Pour aller plus loin...

Des annonces exclusives !

Fort du succès de ces ouvrages revisités, MinaLima a par ailleurs annoncé d’ores et déjà travailler sur le 9ème classique à venir intégrer leur collection. Mais ils ne peuvent pas encore en donner le titre, malheureusement. Ils ont surtout révélé qu’ils étaient également en train de réfléchir à l’élaboration d’autres livres sous ce format, mais avec une histoire originale de leur crue et non une réinterprétation d’auteurs.
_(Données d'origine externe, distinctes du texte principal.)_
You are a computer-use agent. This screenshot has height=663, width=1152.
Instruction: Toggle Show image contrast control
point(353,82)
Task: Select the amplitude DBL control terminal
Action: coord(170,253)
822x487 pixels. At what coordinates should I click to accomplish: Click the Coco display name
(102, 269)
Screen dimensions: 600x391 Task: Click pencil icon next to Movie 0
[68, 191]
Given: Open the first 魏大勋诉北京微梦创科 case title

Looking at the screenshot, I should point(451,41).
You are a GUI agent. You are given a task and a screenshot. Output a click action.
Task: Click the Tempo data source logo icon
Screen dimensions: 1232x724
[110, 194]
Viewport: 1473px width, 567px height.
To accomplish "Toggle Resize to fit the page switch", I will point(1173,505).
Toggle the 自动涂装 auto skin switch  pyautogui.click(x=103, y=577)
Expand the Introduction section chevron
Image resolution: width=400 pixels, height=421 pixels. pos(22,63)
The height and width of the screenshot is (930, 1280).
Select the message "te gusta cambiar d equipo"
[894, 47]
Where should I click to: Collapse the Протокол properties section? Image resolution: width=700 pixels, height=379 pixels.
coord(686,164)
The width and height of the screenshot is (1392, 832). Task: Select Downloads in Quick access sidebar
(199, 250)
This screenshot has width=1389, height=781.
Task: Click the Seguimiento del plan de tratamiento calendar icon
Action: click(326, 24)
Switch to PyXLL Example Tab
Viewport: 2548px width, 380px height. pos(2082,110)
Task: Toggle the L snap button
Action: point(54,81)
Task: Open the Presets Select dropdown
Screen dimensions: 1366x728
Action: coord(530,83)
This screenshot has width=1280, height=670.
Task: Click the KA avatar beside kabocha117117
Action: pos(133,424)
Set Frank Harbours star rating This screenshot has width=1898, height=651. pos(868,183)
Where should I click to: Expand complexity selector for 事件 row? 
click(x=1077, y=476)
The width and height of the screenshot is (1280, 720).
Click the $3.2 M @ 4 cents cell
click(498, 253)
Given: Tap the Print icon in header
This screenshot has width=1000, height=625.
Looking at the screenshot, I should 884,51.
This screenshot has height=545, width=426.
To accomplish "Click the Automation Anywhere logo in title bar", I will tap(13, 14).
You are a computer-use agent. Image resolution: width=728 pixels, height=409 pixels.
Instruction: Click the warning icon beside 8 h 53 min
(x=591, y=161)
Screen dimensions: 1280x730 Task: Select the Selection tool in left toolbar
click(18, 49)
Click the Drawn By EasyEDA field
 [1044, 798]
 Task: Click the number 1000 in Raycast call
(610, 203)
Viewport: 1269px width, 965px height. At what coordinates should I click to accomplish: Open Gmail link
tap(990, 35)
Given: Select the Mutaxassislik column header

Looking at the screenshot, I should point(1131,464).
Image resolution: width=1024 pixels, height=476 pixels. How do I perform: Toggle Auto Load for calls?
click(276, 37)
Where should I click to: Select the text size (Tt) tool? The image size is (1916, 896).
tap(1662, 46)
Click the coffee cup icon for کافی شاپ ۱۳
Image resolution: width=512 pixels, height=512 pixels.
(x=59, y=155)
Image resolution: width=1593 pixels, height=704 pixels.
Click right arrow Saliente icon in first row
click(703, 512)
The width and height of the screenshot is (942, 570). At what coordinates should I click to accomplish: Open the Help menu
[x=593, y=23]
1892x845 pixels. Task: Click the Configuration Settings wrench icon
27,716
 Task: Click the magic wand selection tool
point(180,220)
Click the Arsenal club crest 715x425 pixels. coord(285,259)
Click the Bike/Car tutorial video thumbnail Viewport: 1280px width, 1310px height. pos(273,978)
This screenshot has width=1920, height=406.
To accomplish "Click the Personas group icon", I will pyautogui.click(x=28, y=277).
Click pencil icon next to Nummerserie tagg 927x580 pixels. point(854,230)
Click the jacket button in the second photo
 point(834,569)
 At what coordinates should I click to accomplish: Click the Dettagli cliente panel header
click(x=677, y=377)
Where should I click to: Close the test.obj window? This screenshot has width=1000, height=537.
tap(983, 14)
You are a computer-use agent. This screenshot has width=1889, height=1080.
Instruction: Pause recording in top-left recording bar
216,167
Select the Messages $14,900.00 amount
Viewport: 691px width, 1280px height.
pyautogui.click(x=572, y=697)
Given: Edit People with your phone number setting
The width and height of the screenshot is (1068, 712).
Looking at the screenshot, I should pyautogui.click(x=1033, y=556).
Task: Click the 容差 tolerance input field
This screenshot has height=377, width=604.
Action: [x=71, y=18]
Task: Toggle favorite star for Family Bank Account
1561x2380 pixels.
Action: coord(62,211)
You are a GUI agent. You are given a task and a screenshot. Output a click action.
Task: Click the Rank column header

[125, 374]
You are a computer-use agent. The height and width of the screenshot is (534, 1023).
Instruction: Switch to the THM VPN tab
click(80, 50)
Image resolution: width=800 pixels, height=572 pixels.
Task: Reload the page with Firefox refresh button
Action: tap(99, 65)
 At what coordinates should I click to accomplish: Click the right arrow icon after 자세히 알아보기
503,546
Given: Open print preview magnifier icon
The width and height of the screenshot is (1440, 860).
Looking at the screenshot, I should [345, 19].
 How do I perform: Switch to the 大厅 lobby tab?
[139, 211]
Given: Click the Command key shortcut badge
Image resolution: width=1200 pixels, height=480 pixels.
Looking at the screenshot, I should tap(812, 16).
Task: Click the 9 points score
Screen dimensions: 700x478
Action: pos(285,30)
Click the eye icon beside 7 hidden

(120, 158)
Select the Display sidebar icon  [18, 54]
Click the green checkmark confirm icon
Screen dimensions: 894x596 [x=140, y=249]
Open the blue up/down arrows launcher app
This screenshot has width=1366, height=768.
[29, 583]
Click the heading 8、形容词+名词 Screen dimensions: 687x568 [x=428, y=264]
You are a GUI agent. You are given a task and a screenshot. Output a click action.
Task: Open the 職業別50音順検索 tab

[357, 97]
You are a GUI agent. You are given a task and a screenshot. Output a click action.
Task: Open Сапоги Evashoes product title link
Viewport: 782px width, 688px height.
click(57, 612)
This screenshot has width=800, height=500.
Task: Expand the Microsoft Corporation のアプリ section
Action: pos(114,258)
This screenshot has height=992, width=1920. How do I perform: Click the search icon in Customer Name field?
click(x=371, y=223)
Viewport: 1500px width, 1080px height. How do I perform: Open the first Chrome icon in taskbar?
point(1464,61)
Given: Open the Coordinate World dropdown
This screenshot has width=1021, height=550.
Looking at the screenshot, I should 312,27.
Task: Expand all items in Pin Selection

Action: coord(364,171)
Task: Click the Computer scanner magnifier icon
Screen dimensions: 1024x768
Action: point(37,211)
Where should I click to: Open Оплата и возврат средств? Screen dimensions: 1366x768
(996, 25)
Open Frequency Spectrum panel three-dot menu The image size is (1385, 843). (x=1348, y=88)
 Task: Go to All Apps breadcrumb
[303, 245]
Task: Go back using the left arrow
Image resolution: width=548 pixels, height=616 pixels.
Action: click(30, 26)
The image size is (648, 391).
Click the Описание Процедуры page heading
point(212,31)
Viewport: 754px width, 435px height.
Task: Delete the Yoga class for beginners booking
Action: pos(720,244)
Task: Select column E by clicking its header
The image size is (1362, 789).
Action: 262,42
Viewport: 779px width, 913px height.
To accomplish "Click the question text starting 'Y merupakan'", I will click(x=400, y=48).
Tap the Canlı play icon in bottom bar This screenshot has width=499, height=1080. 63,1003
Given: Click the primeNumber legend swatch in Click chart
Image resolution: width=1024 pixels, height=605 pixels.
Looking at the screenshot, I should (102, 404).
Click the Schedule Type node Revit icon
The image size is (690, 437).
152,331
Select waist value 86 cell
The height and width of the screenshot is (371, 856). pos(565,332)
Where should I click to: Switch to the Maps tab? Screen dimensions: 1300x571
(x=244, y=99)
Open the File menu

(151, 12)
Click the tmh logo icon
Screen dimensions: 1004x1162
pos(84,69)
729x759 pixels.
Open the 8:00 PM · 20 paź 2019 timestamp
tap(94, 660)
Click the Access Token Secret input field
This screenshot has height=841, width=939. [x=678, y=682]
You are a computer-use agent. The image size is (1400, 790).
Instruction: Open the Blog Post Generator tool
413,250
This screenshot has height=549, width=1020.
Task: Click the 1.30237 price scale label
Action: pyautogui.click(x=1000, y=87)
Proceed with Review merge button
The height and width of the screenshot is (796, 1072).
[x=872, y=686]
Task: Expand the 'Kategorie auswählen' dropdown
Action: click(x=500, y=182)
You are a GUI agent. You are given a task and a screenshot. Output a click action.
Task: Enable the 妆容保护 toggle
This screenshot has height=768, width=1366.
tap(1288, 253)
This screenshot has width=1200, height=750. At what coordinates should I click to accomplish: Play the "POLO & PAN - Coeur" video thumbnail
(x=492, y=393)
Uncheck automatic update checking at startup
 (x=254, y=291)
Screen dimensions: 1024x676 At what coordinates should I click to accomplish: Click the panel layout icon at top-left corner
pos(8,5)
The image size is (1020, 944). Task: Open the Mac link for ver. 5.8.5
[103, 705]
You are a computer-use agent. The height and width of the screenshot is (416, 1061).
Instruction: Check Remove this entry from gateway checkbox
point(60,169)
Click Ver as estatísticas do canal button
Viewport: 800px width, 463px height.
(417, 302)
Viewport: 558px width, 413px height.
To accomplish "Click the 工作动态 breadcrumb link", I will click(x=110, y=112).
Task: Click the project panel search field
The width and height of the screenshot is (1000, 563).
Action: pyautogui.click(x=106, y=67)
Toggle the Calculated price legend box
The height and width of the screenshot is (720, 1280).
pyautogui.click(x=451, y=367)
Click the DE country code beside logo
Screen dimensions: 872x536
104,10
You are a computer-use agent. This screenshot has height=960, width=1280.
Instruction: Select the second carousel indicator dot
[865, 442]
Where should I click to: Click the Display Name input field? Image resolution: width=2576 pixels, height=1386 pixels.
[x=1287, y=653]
Du côté français, Céline Dehaine (Flammarion Jeunesse) est intervenue pour dévoiler qu’après Le Livre de la Jungle (2020) et Peter Pan et Le Magicien d’Oz (2021), le prochain classique à obtenir son édition française serait Alice au Pays des Merveilles.

Et après ?

S’en est suivi d’une série de quelques questions posées par les fans présents puis comme prévu de la séance de dédicaces de leurs derniers ouvrages.

Vendredi soir, nous assistions également à la rencontre presse avec le duo, au sein de l’hôtel Panache de Paris. Retrouvez le compte-rendu ICI.

Merci encore une fois à Flammarion Jeunesse et Gallimard d’avoir organisé cela. Merci à aux graphistes de MinaLima pour leur accueil toujours aussi chaleureux et d’avoir donné de leur temps.

* Le français Cyrille Charro est un employé du studio MinaLima. Il est notamment connu pour avoir collaboré avec les designers dans la supervision des graphismes dans la langue de Molière qui apparaissent dans Les Animaux Fantastiques : Les Crimes de Grindelwald (comme le journal Le Cri de la Gargouille où il a même le droit à plusieurs caméos, dont un sur une publicité fromagère).